Designing online learning uses the same solid principles of face-to-face teaching but requires additional considerations. If you’re thinking about making the shift to online or blended learning, you start with the same planning principles as you would for any course or sequence of learning:
- What are your goals or learning outcomes/intentions? How do these link to the New Zealand curriculum or Te Marautanga o Aotearoa?
- Why do your students need to learn this?
- What will be the evidence of learning? How and when will they demonstrate their learning?
- What content/contexts will students need to access and how will they access?
- How might they collaborate?
- How will you provide feedback on the learning?
But there are additional considerations:
- What digital tools do they need to be successful learners online?
- How will they connect with you?
- What is the purpose of synchronous (live webinar or classroom) opportunities?
- What methods will students use to communicate with you asynchronously (off line)?
- Instructions have to be crystal clear about how to engage with the tasks and what the expectations are for demonstrating learning.
- Learning has to be structured so that students can access it in a way that suits them.
- Most importantly do you know and understand the context in which your students are learning and what support they have? During Covid-19 lockdown some students have not engaged with online learning at all. Do you know the barriers and what you can do to engage these students?
Designing online learning – breaking down your unit or course
A course should be broken down into ‘chunks” that reflect the natural divisions that exist in the content of the course, and which can also be easily assigned to manageable amounts of time that students may have available. There are no rules about what this might look like, but here are some examples:
- five modules in a term course (10 weeks) would allow two weeks for each module to be worked with, enabling a pattern of independent work in the first week and a time of reflection and interaction (synchronously or asynchronously) in the second week
- two modules may provide an opportunity to differentiate between the ‘theory’ and the ‘practice’ of a particular course. The ‘practice’ part may be given to a group activity or personal application and report back.
- the module for the final week could include the opportunity for assessment or feedback, reflection, or mini-presentations from students to each other.
The sample course maps that follow may help illustrate this further.
Modules can be further broken down into a series of topics – these are the more manageable ‘bits’ that can be addressed in a single sitting or period of study. A topic may consist of the following for example:
- A video or a reading or series of readings with questions to support self-directed reading.
- Links to online resources or readings, with a quiz to check understanding.
- A single activity/task based around a particular resource or reading.
Learning resources to support an online course may be considered in a range of ways, including;
- Readings created specifically for the course, and available for download
- Links to readings in other places on the web
- Links to interactive resources on the web
- Links to video or audio files
- Slideshow presentations
- Student created resources
- An introductory video from you introducing the students to the sequence of learning.
These are things that students engage with as active learners, rather than passive consumers of the course content. Activities should be described in terms of the nature of what is being done (e.g. a discussion, think-pair-share, brainstorm etc.) rather than the particular technology used to facilitate them (e.g. video conference, forum, chat/break out room etc.) The primary purpose of an activity is to promote learning through participation and action.
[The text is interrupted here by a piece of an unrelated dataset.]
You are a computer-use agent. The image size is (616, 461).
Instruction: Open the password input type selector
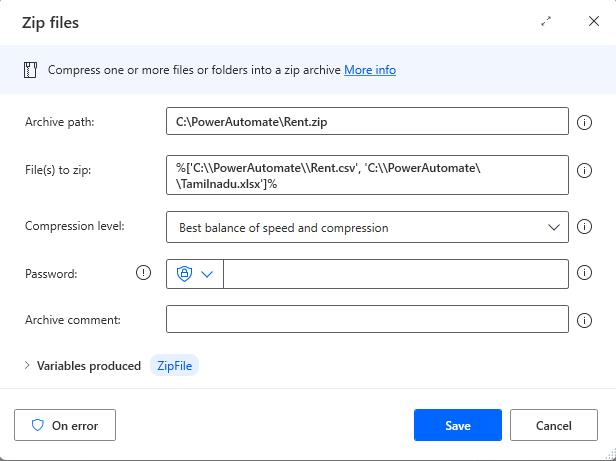tap(195, 274)
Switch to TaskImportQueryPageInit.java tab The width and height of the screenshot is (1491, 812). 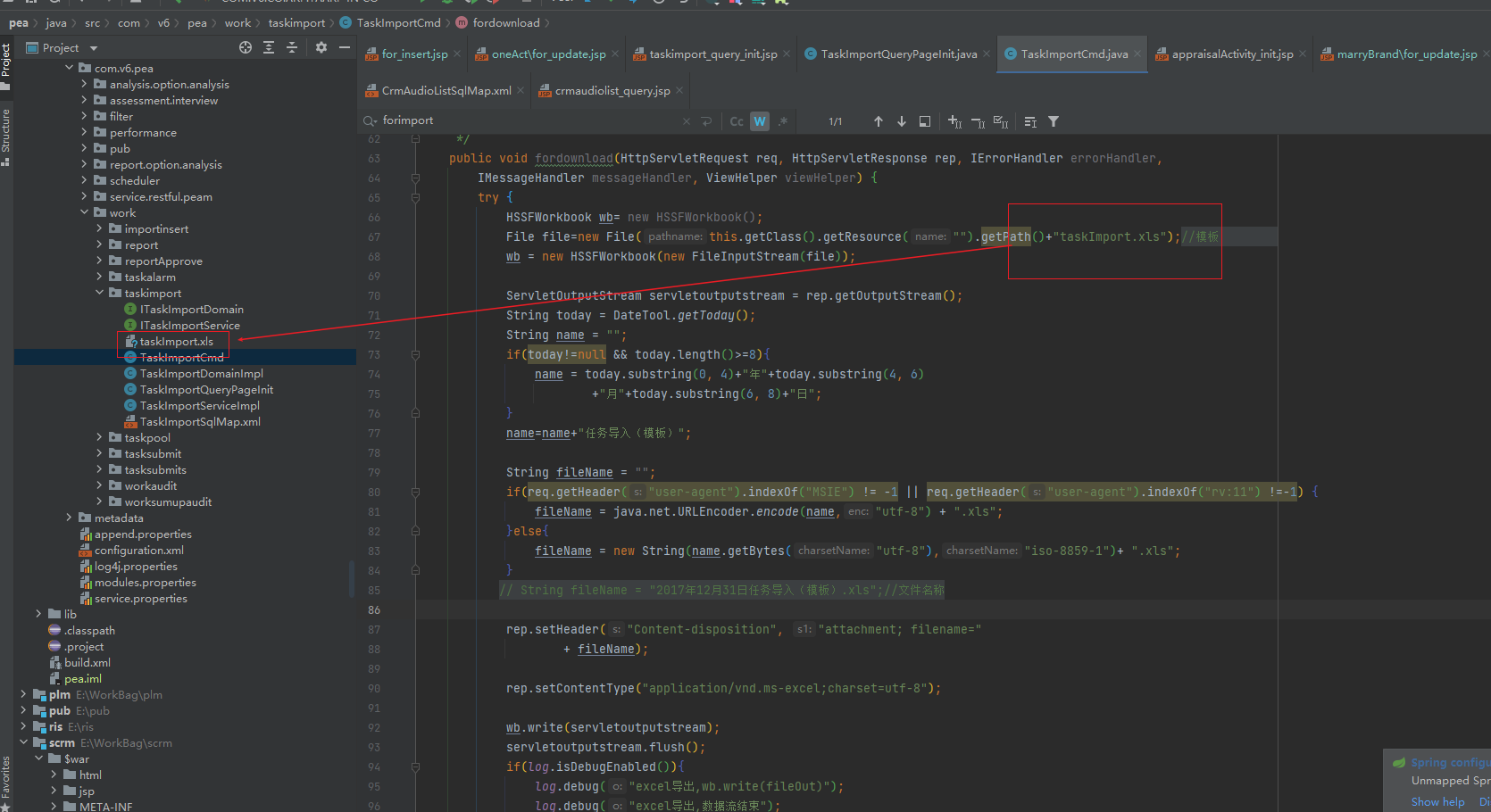[898, 54]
iQualify provides a range of activities types you can use to support learning which include:
- Multiple choice – standard multiple choice, true and false or matrix style
- Fill in the blanks – cloze association, drop down, free text and math equations
- Highlight – highlight words/sentences
- Written and recorded – file upload, free text and audio
- Sort and match – order, match and categorise
- Label – image drop down and hot spot
- Charts and graphs – number line and bar charts.
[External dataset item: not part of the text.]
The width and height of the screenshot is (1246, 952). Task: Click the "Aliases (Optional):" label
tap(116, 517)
Assessment differ from activities in that they are designed as a way for students to summarise, feedback or demonstrate what they have understood or learned. In some cases, these will be the focus of an assessment approach (self-assessment, peer assessment, criteria etc.). Or it could be a quiz or multiple-choice questions. If they have to upload or share something, make it clear how they can do this.
All of the tasks available in iQualify can be used as either formative or summative assessment so you can embed authentic assessment throughout the learning.
A course/unit map is a way of visually representing the relationships between the various elements of a course or a unit as described above. Each course should have a map available for learners to view at the beginning of the course – and may act as a navigation aid to the course itself. A course/unit map enables learners to “see” what the course “looks like”, thus empowering them to plan their own pathway of participation.
The Contents page in iQualify provides a useful way for students to see a map of the learning. This page shows all modules and topics and also gives an indication of how long each page will take to complete. This page can be accessed from the tool bar on the side of every iQualify page.
Students will decide how they will engage in the learning
When designing learning it is important that students can see the whole course, including all the modules topics, tasks, assessment requirements etc. Some students will start by looking to see if there is an assessment task and work backwards from there, working out what content and tasks they need to engage in to be successful. Other students will work their way through all the tasks before looking at the assessment. Some will pick and choose what they want to engage in (or not). Get some feedback from your students about what worked best for them so you design your next learning sequence more tailored to their needs.
While designing online learning has many similarities to designing face-to-face learning, there are some key aspects of online learning that are worth coming to grips with as they will help you and your students have a more meaningful learning experience. Starting with the course design will help get you off to a great start.